追加工事の「口頭OK」が、後で揉める理由
「これもついでにお願いできますか」「はい、大丈夫です」。現場でのこのやり取りが、後の請求トラブルの種になることがあります。頼む側も応じる側も、その場では何の疑いも持たないやり取りです。
この記事の要点
・口頭での追加工事の承諾は、後から金額の認識がずれやすい
・追加分だけでも、簡単なメモや写真で記録を残す習慣が有効
・「ついで」の積み重ねが、原価を圧迫していることに気づきにくい
軽い気持ちで引き受けた「ついで」の作業が、後になって高額な請求として跳ね返ってくると、頼んだ側は裏切られたような気持ちになります。一方で引き受けた側も、正当な対価のつもりが「そんなに取るのか」と言われれば、心外に感じるはずです。どちらも悪気はないのに、気持ちのすれ違いが残ります。
なぜ食い違いが起きるのか
当初の見積りに含まれていない作業を、現場でのやり取りだけで引き受けてしまうことは珍しくありません。頼む側も「大したことではない」というつもりで、深く考えずに了承してしまいがちです。口頭でのやり取りは、何を・どこまでやるかの範囲が曖昧なまま進みがちです。頼んだ側は「ちょっとした追加」のつもりでも、実際の作業量はそれなりにかかることがあります。
『ついで』の積み重ねが利益を削る
金額の話をその場でしていなければ、請求書を見て初めて認識のずれに気づくことになります。件数が多くなるほど、この積み重ねは原価を圧迫します。小さな追加ほど、うやむやにされやすいという落とし穴があります。
追加工事の伝え方、無料ルームで相談できます
記録の残し方など、実務の工夫を共有しています。
記録を残す習慣をつくる
追加工事のたびに正式な見積書を作り直すのは現実的でない場合もあります。それでも、内容と概算金額を一言添えたメモやメッセージを残しておくだけで、後の食い違いを大きく減らせます。「◯◯の追加、概算◯円、よろしいですか」という一往復のやり取りを、口頭で終わらせず記録に残す。これだけの手間で、請求時のトラブルの多くは防げます。
頼む側にもできる工夫がある
記録を残す習慣は、頼まれる側だけの努力ではありません。頼む側も「これくらいなら」と安易に口約束を重ねず、追加をお願いする時点で「概算でいいので教えてください」と一言添えるだけで、後の食い違いはぐっと減ります。お互いが少しずつ手間をかけることで、この問題は防げます。
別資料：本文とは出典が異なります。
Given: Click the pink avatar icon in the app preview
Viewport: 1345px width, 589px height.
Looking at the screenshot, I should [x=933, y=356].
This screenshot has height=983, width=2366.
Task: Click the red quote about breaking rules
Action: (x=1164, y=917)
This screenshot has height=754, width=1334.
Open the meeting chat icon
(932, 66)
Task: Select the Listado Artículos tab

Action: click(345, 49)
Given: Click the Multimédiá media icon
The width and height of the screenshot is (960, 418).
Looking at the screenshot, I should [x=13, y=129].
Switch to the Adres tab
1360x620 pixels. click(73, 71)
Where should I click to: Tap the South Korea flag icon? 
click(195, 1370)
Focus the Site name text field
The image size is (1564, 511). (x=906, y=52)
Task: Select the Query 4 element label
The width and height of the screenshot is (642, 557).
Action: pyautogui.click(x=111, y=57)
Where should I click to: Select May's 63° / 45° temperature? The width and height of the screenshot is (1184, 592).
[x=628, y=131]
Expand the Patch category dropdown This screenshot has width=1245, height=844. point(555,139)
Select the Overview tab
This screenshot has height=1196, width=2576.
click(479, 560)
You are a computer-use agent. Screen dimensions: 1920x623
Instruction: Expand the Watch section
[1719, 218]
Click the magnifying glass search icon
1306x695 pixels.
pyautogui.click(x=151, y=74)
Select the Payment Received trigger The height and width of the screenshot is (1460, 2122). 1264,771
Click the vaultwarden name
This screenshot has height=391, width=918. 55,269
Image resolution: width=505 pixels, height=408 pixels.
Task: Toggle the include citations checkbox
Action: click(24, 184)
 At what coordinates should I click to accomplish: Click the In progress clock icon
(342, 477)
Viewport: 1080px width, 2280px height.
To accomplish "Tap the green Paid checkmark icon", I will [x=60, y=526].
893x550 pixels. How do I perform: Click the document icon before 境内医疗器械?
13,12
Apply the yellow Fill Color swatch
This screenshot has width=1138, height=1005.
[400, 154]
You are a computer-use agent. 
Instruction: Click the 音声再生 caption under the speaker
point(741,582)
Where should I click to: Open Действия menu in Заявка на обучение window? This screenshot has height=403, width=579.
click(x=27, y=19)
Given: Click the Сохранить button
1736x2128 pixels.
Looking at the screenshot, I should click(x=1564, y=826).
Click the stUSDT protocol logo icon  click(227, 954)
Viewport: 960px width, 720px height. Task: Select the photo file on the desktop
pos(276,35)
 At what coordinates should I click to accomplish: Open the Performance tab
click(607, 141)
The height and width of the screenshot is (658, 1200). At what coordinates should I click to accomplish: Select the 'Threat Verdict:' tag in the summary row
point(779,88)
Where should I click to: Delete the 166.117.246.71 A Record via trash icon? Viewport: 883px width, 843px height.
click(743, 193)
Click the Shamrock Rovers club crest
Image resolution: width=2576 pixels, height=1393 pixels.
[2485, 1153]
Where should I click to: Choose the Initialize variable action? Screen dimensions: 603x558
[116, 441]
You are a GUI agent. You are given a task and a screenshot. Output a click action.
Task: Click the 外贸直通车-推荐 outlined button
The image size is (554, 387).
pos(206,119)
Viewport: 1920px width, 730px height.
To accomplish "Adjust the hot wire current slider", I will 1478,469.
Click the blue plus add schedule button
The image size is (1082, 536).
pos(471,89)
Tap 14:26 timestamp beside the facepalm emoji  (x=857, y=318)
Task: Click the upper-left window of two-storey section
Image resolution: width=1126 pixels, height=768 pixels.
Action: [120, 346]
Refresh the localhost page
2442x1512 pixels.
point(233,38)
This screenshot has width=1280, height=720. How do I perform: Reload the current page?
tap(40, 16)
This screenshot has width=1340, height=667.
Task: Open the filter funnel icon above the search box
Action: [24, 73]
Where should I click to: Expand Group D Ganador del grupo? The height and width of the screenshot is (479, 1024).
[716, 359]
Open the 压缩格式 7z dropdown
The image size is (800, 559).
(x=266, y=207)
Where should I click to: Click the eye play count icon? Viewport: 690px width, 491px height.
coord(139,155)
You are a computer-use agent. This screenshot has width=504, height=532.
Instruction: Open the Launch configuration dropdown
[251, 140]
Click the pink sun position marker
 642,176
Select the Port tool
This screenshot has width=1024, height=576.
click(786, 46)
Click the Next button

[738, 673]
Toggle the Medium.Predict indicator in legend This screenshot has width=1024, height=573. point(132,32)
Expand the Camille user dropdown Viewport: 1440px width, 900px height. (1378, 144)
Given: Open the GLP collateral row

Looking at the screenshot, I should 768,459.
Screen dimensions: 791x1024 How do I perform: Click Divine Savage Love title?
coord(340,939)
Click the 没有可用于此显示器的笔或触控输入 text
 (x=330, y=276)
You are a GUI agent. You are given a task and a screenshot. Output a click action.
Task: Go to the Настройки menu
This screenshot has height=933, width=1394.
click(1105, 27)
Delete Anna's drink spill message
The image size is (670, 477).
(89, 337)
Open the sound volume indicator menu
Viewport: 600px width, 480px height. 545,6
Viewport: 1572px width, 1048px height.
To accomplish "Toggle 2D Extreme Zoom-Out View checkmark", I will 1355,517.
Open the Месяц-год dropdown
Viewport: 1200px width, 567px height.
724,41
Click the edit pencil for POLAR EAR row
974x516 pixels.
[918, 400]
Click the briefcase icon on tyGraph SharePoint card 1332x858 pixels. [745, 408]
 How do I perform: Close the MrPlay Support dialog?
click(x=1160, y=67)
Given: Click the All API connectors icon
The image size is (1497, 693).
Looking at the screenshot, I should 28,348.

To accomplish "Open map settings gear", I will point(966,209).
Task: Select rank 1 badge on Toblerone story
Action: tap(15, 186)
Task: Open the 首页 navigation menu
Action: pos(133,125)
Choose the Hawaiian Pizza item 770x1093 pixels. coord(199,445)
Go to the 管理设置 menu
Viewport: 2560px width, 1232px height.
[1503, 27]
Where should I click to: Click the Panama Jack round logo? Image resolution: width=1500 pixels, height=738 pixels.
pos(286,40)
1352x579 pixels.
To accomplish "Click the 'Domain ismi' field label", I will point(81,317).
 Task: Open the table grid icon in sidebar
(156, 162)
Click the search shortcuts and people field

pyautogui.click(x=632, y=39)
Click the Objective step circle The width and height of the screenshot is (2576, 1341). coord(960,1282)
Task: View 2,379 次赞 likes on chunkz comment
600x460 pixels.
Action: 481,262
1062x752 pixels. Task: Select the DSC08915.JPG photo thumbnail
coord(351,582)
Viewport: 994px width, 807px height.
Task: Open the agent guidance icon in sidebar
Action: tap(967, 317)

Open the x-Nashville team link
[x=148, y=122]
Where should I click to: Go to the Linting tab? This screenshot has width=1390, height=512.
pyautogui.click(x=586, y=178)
初めて依頼する相手とは、追加工事が発生する前に「だいたいこのくらいの規模ならいくらくらい」という金額感を先に共有しておくと、後から驚かれることが減ります。
「ついで」だからこそ、記録を省略したくなる気持ちは分かります。ただ、その一言の記録が、後の気まずいやり取りから両者を守ってくれます。次に「これもついでに」と言われたときこそ、この一手間を思い出してみてください。